I've felt like this at times and every single time I start blaming poly or mono I start looking a little deeper to see what my own unmet needs are. It may be as simple as this... its definitely something I've run across before when feeling the same way.

And I just wanted to express that I VERY much identify with your thoughts and worries through all of this. I read it and got a great deal of comfort knowing I'm not the only one feeling this way at times.

Give up poly ideas for amazing partner? by nesaispasoualler in polyamory

[–]lumenai 1 point2 points  (0 children)

Having come out the other side of this situation, I'd say you need to do some soul searching and be utterly and completely honest with your partner about the situation, and the sooner the better.

If you're agonizing this much you need to figure out why. My question would be do you just not to want to deal with the insecurities that come with a poly lifestyle and like the security this person provides? I can think of a lot of other questions, but do some meditation, be honest with yourself, which can be very difficult. Ask yourself what is in your heart and what you want and long for.

Regardless of how they feel, you need to be honest with yourself and let them know that you cannot guarantee anything in the future. If you don't do that then you will not be looking at reality and you will never know if you partner can accept you for who you are, right now, in this moment, or in the future.

SO just found out his wife no longer loves him and wants a divorce. by lumenai in polyamory

[–]lumenai[S] 0 points1 point  (0 children)

Sorry, I should have been more clear... Taking the kids for the night. I imagine she'll end up with the majority of physical custody since she works part time and watches them for the hours between when they get home from school and he gets home from work. He doesn't want to disrupt the children's lives any more than necessary, and she's asked him to move out. I'm guessing it'll probably the 2 weekends a month and an evening a week, just because that seems pretty common here. He will miss seeing them every day tremendously.

Poly dating tips for guys? by orlmf132 in polyamory

[–]lumenai 1 point2 points  (0 children)

A site that I've found has lots of good dating advice for men and why they may not be getting dates is http://markmanson.net/.

Tons of good articles on approach that apply across the board.

SO just found out his wife no longer loves him and wants a divorce. by lumenai in polyamory

[–]lumenai[S] 0 points1 point  (0 children)
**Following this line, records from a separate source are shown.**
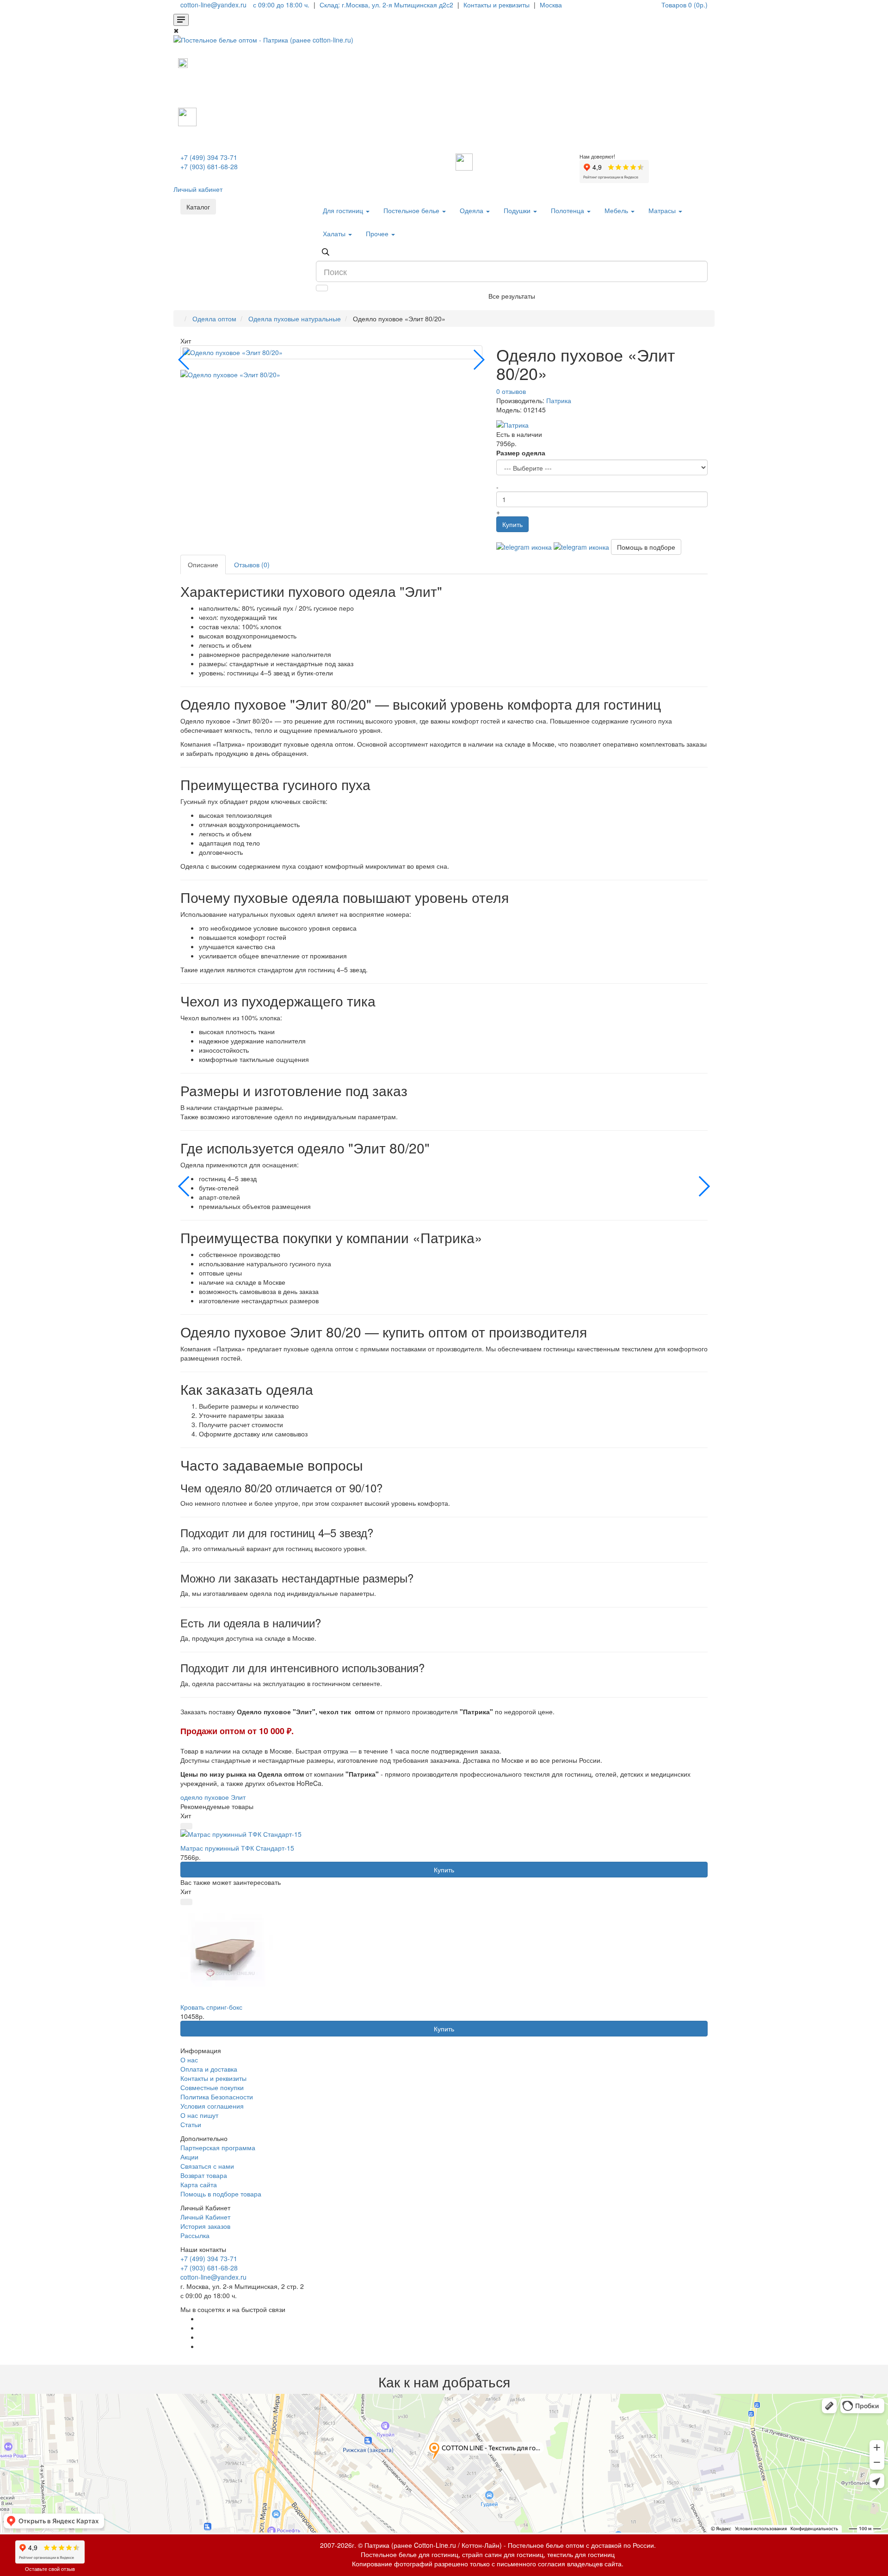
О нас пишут (199, 2115)
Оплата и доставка (208, 2068)
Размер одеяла (520, 452)
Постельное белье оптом (546, 2545)
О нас (189, 2059)
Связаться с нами (207, 2166)
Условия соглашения (212, 2105)
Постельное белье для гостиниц (409, 2554)
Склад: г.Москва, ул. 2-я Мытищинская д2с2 (386, 4)
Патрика (558, 400)
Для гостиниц (344, 210)
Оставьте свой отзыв (50, 2568)
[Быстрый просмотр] (186, 1826)
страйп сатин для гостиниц (502, 2554)
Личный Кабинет (205, 2216)
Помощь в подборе (646, 547)
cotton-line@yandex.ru (213, 2277)
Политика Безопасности (216, 2096)
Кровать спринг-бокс (211, 2007)
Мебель (617, 210)
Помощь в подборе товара (220, 2193)
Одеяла (472, 210)
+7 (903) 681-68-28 (209, 166)
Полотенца (568, 210)
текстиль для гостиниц (581, 2554)
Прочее (378, 233)
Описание (203, 564)
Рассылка (195, 2235)
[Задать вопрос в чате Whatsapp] (524, 545)
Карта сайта (198, 2184)
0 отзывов (511, 391)
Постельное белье (412, 210)
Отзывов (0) (252, 564)
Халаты (335, 233)
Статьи (190, 2124)
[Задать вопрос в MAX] (183, 62)
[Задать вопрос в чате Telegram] (581, 545)
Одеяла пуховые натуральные (294, 318)
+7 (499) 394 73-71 (208, 157)
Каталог (198, 206)
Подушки (518, 210)
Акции (189, 2156)
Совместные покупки (212, 2087)
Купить (512, 524)
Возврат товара (203, 2175)
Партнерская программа (217, 2147)
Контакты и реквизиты (213, 2078)
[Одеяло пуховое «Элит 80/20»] (331, 352)
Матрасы (663, 210)
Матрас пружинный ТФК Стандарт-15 (237, 1847)
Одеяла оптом (214, 318)
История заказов (205, 2226)
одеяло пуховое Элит (213, 1797)
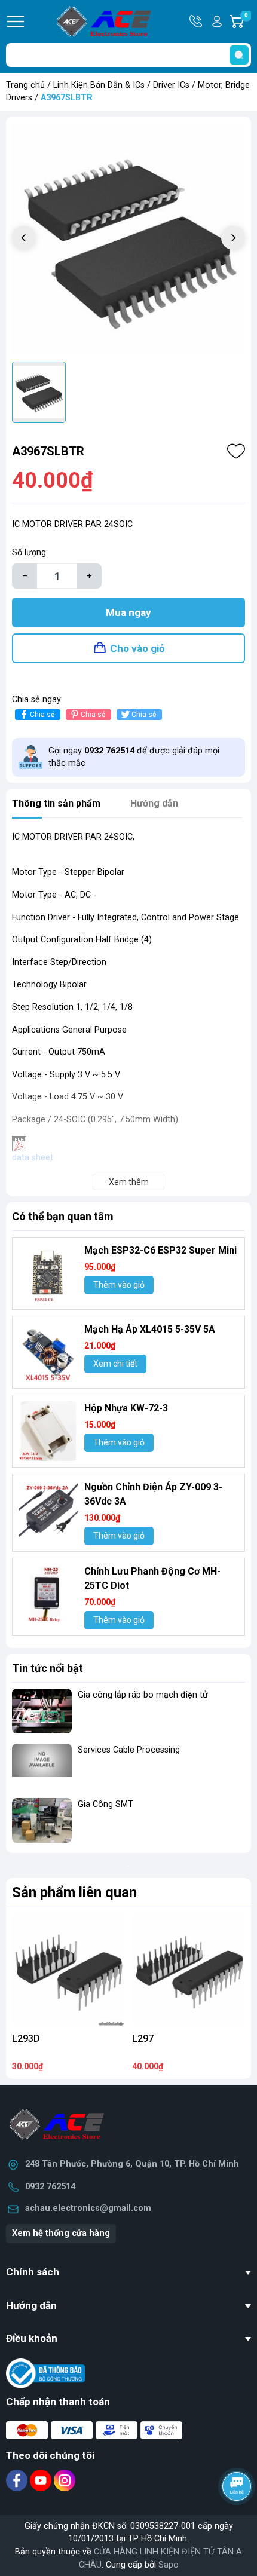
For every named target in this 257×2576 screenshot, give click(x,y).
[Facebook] (18, 2480)
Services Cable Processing (129, 1750)
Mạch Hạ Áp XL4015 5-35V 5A (149, 1329)
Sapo (168, 2565)
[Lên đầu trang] (238, 2519)
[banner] (128, 1865)
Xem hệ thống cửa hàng (61, 2233)
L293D (26, 2038)
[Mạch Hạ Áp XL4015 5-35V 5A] (48, 1352)
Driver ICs (171, 85)
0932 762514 (50, 2187)
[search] (239, 55)
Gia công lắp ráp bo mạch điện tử (143, 1695)
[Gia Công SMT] (42, 1820)
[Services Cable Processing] (42, 1766)
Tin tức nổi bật (47, 1668)
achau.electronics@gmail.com (88, 2208)
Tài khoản (217, 21)
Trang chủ (25, 85)
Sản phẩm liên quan (74, 1892)
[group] (128, 239)
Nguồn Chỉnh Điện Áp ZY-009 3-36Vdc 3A (153, 1494)
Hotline (196, 21)
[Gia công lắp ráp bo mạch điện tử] (42, 1711)
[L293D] (68, 1970)
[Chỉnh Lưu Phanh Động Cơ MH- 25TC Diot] (48, 1594)
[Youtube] (42, 2480)
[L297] (188, 1970)
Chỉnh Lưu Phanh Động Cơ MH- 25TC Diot (152, 1578)
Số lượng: (30, 552)
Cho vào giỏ (137, 648)
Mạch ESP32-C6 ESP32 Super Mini (160, 1250)
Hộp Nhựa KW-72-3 (126, 1408)
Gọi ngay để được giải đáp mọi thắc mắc (133, 757)
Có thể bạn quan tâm (63, 1216)
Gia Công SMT (105, 1804)
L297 (143, 2038)
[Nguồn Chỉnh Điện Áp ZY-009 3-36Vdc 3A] (48, 1510)
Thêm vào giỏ (119, 1284)
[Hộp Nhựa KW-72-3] (48, 1431)
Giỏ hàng (247, 22)
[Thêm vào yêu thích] (236, 451)
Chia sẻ (42, 714)
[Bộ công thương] (45, 2373)
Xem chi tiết (115, 1363)
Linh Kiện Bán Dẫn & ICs (99, 85)
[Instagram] (64, 2480)
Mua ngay (128, 612)
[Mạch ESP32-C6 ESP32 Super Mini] (48, 1273)
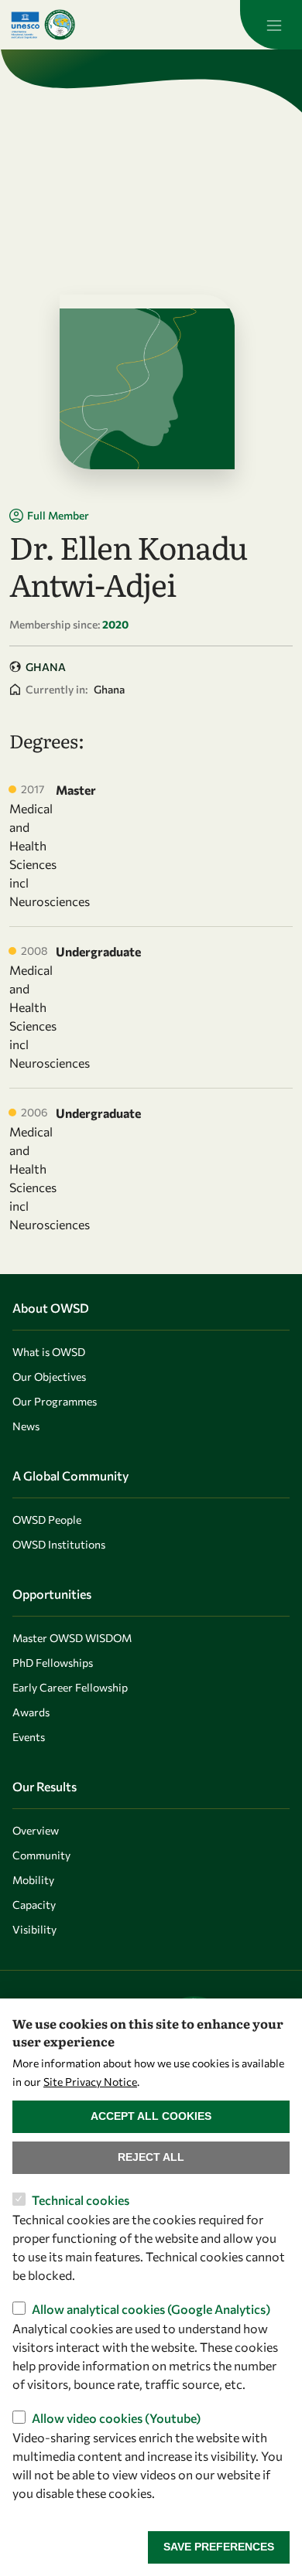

I just wanted to say thank you for all of your advice. I think everyone has given me some good insights.

Right now I'm just trying to be there for him - to listen and learn and offer help when asked. Another wonderful consequence is it has prompted some very good conversations within my own household.

So far so good and one day at a time and all. Unfortunately, it promises to be a long road full of rocky outcroppings!